Corro a ponerme delante de él, y el cinturón me da en la muñeca y se enrolla en ella. Un dolor caliente me sube por el brazo hasta el codo, pero aprieto los dientes y tiro con todas mis fuerzas. Marcus suelta el cinturón, así que me quedo con él y lo agarro por la hebilla.
Hago girar el brazo lo más deprisa que puedo, lo que hace que la articulación del hombro me duela por el movimiento repentino, y el cinturón da en el hombro de Marcus, que grita y se lanza a por mí con las manos extendidas, enseñando unas uñas que parecen zarpas. Tobias me empuja para ponerse delante de mí, entre Marcus y él. Parece enfadado, no asustado.
Todos los Marcus desaparecen, las luces se encienden y nos permiten ver una habitación larga y estrecha con paredes de ladrillo roto y suelo de cemento.
—¿Ya está? —pregunto—. ¿Esos eran tus peores miedos? ¿Por qué tienes solo cuatro…? —empiezo, pero dejo la frase sin terminar: solo cuatro miedos—. Oh —añado, y vuelvo la vista atrás para mirarlo—. Por eso te llaman…
Las palabras se me escapan cuando le veo la cara: tiene los ojos muy abiertos y parece casi vulnerable a la luz de la sala. También tiene entreabiertos los labios. Si no estuviéramos aquí, lo describiría como una expresión de asombro, pero no entiendo por qué me mira así.

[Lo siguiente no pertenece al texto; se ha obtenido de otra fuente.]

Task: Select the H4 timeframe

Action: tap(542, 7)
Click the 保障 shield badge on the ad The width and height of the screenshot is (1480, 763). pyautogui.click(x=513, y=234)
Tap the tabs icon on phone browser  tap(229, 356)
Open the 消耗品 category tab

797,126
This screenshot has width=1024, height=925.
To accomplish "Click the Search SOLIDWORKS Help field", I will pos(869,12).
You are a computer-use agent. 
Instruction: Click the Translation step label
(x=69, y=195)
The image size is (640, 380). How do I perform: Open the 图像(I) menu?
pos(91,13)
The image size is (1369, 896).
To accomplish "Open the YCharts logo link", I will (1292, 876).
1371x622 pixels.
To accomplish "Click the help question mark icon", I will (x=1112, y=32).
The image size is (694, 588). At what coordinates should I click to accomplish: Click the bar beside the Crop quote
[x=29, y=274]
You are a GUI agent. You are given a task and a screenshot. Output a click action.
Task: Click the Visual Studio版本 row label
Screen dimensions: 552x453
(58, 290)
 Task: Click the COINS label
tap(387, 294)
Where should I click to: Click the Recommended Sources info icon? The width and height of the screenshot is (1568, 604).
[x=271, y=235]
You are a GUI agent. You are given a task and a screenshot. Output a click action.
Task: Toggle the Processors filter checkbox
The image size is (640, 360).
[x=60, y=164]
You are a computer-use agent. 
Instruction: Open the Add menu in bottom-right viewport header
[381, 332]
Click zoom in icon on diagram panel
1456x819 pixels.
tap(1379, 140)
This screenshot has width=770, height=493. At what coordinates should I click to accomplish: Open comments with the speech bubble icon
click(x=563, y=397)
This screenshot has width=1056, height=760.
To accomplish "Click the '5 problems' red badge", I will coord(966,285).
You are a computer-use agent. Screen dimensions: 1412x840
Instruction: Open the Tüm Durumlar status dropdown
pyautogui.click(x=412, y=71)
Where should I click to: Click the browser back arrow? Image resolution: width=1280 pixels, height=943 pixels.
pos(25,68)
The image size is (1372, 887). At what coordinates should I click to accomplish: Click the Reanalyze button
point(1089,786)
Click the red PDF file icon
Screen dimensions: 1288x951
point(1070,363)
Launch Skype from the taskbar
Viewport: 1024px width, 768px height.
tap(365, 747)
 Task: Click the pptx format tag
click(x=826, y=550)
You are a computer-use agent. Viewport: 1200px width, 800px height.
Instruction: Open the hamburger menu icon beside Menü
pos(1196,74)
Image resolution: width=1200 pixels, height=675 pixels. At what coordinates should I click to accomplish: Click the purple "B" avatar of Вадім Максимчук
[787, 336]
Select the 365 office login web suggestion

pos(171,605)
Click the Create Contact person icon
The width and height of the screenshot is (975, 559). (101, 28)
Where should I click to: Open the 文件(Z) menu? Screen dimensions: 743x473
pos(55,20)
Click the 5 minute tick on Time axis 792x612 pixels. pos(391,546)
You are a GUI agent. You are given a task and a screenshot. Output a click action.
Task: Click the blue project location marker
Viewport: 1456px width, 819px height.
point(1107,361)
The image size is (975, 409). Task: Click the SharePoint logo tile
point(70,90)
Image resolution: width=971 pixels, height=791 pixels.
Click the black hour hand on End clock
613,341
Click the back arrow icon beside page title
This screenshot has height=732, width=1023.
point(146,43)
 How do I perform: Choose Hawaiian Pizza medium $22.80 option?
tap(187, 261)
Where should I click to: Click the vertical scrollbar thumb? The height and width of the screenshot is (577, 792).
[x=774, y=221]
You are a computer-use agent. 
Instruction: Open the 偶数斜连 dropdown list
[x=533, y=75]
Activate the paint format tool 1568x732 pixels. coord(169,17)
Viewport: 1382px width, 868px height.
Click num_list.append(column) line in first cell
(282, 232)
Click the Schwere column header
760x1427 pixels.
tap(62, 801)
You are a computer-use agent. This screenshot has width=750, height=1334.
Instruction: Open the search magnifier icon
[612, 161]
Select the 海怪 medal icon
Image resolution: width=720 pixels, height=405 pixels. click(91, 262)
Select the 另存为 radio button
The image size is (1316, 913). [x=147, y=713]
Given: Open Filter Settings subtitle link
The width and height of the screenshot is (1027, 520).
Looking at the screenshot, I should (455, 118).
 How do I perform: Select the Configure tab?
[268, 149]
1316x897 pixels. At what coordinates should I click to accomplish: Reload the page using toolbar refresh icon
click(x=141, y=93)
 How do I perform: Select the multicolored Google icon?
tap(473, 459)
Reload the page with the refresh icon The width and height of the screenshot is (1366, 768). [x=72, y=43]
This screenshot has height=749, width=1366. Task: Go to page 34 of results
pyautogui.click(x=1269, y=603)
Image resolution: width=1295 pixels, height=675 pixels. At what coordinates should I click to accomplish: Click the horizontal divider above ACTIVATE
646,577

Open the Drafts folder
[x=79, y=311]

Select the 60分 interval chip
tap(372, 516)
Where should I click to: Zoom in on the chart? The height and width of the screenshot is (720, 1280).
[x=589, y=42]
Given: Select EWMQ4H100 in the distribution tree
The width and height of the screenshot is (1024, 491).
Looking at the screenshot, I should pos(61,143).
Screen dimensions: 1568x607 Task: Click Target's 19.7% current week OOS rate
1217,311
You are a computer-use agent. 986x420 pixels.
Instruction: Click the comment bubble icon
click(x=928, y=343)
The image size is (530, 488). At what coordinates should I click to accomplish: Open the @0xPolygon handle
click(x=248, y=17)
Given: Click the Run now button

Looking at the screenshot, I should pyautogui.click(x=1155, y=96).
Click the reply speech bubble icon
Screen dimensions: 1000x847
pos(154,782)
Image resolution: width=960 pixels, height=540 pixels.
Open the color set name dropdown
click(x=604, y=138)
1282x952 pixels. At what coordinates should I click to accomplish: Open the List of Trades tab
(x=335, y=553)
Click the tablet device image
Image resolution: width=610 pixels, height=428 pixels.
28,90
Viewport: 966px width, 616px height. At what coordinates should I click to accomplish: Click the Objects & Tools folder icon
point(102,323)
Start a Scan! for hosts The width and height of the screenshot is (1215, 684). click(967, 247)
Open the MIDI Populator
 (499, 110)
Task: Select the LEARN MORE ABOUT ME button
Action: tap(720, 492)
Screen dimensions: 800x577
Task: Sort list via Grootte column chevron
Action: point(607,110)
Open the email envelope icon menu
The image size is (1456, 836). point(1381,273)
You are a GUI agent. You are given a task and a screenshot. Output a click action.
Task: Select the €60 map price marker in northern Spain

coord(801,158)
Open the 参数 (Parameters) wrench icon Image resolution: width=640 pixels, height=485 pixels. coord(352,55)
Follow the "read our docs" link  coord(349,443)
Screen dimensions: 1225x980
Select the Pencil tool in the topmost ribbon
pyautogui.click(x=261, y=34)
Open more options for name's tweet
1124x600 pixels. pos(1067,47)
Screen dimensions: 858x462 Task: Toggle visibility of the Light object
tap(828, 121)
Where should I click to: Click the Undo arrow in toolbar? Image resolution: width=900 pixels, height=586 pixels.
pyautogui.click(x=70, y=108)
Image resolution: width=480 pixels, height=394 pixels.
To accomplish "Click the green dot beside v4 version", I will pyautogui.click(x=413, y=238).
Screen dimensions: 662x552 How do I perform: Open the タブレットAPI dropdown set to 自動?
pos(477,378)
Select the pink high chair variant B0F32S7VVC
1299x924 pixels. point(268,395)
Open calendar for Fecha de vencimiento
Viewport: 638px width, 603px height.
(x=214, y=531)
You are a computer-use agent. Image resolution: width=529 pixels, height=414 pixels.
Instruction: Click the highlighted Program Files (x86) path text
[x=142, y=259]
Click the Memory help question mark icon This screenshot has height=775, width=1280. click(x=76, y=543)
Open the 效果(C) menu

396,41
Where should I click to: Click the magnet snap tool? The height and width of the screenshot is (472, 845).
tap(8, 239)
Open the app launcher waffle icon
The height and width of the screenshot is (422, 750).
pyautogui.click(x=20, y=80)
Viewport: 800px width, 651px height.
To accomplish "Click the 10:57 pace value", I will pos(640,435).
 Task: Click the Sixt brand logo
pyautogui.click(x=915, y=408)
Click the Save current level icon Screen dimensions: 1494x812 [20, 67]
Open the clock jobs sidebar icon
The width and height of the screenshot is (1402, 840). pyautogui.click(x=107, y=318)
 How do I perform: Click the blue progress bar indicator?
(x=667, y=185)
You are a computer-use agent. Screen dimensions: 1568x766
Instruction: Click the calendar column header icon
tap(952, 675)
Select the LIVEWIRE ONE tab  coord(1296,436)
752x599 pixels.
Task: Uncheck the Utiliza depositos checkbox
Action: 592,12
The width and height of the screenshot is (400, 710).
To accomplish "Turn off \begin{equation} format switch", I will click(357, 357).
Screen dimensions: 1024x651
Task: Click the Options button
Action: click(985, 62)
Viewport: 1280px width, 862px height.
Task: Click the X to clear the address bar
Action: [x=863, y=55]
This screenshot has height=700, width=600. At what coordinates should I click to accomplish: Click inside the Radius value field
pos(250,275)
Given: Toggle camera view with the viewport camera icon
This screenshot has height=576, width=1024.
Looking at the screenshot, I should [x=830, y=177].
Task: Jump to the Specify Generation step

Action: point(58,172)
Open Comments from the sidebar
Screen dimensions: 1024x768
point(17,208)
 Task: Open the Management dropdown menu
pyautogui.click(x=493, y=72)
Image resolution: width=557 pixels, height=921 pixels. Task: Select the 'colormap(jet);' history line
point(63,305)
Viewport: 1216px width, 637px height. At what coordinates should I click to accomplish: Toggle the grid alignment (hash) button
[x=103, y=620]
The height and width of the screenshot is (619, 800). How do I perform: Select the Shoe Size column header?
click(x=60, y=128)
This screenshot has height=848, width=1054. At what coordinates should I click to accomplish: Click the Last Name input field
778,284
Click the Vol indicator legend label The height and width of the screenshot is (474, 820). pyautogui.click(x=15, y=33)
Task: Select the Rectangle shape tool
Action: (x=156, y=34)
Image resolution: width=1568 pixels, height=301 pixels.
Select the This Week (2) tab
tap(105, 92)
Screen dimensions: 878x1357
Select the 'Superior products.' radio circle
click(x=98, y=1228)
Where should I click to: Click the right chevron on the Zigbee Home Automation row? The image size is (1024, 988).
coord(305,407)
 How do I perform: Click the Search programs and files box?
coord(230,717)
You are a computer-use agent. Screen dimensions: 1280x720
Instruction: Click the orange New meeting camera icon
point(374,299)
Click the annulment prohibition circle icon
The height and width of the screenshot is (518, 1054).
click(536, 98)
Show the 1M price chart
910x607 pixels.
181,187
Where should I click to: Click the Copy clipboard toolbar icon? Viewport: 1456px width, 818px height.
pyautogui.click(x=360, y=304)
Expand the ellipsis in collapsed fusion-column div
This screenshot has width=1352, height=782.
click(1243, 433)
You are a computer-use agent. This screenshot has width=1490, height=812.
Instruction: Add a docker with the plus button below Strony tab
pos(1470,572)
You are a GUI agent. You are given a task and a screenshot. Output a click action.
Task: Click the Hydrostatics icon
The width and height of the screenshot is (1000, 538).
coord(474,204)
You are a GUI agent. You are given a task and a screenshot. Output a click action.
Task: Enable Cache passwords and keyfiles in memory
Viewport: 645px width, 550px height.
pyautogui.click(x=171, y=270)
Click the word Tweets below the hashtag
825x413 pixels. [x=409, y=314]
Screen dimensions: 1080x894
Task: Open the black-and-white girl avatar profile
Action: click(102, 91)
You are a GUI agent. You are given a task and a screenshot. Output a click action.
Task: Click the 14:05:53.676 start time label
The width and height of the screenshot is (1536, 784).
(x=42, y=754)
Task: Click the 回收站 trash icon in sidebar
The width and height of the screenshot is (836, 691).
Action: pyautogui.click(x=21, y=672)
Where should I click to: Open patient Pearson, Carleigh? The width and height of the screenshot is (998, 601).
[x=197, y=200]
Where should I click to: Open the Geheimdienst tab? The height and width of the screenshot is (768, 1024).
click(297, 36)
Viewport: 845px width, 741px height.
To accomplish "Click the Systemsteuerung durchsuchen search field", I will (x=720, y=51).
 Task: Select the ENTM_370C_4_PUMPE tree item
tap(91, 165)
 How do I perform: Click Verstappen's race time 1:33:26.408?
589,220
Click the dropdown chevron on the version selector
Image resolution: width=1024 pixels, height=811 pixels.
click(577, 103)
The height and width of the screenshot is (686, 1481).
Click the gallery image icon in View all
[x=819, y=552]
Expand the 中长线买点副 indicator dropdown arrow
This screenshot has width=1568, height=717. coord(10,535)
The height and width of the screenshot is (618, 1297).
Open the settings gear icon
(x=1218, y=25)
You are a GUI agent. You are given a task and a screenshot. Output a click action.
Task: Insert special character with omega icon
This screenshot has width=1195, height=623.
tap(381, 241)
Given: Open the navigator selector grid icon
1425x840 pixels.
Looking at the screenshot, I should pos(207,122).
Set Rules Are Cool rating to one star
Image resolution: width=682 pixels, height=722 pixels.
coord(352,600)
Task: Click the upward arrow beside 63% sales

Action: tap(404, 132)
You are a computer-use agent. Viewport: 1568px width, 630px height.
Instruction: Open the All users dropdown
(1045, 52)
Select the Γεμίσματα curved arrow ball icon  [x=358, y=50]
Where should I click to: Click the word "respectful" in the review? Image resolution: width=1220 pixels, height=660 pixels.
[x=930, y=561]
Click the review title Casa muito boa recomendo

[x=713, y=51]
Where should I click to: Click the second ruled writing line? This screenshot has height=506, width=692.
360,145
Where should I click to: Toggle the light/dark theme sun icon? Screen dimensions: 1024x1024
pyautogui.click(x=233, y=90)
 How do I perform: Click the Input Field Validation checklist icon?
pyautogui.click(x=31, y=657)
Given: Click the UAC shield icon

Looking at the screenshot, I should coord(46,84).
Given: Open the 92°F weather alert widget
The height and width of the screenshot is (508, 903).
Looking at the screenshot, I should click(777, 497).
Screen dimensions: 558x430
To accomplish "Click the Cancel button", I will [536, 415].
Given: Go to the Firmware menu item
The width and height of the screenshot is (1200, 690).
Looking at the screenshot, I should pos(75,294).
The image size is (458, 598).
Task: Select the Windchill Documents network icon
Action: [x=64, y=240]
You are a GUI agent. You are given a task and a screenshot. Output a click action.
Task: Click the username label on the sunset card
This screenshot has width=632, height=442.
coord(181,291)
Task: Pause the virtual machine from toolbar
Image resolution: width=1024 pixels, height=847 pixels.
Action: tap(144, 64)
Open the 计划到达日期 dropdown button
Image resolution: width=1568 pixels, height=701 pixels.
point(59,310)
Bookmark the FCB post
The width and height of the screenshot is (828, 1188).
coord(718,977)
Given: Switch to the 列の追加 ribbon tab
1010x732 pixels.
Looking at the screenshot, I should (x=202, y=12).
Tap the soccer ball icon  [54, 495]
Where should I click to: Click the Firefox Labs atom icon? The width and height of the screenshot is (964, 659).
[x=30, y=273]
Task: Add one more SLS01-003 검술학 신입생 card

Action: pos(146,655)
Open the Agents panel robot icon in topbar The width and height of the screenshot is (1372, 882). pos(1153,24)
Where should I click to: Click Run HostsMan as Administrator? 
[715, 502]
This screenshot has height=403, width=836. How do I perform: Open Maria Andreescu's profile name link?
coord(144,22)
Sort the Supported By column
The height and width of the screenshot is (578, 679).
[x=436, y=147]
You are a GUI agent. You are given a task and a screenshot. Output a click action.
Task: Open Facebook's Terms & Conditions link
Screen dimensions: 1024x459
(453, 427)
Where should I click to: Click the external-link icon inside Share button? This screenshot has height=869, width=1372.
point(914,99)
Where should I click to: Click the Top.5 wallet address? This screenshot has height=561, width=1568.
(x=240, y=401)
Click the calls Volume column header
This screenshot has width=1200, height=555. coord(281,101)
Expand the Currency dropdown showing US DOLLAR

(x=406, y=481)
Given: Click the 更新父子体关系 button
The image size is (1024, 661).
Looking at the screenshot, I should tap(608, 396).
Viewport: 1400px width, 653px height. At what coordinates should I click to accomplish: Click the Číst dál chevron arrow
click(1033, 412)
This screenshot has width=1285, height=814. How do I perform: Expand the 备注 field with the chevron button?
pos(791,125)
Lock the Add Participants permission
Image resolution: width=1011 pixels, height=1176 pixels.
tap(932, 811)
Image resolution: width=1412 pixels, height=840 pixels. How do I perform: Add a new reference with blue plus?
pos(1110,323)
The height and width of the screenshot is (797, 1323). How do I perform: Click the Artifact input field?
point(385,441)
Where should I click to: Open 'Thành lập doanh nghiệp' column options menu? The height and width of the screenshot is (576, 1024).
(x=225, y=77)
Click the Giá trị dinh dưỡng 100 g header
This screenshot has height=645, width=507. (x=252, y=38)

Me rodea el codo con las manos y me aprieta con el pulgar la suave piel de encima de mi antebrazo antes de acercarme a él. La piel de la muñeca todavía me pica, como si el cinturón fuese real, aunque está tan pálida como el resto de mi persona. Mueve los labios poco a poco sobre mi mejilla, me aprieta los hombros con los brazos y esconde la cara en mi cuello, respirando sobre mi clavícula.
Me quedo rígida un segundo, y después lo abrazo y suspiro.
—Eh —digo en voz baja—, lo hemos conseguido.
Levanta la cabeza y me mete los dedos en el pelo para ponérmelo detrás de la oreja. Nos miramos en silencio, mientras él acaricia con aire ausente un mechón de mi pelo.
—Gracias a ti —dice al final.
—Bueno —respondo; tengo la boca seca, intento no hacer caso de la electricidad nerviosa que me recorre el cuerpo cada segundo que sigue tocándome—, es fácil ser valiente cuando no son mis miedos.
Dejo caer las manos y me las limpio con aire ausente en los vaqueros, esperando que no se dé cuenta.
Si lo hace, no lo comenta. Enlaza sus dedos con los míos.
—Vamos, tengo que enseñarte una cosa —me dice.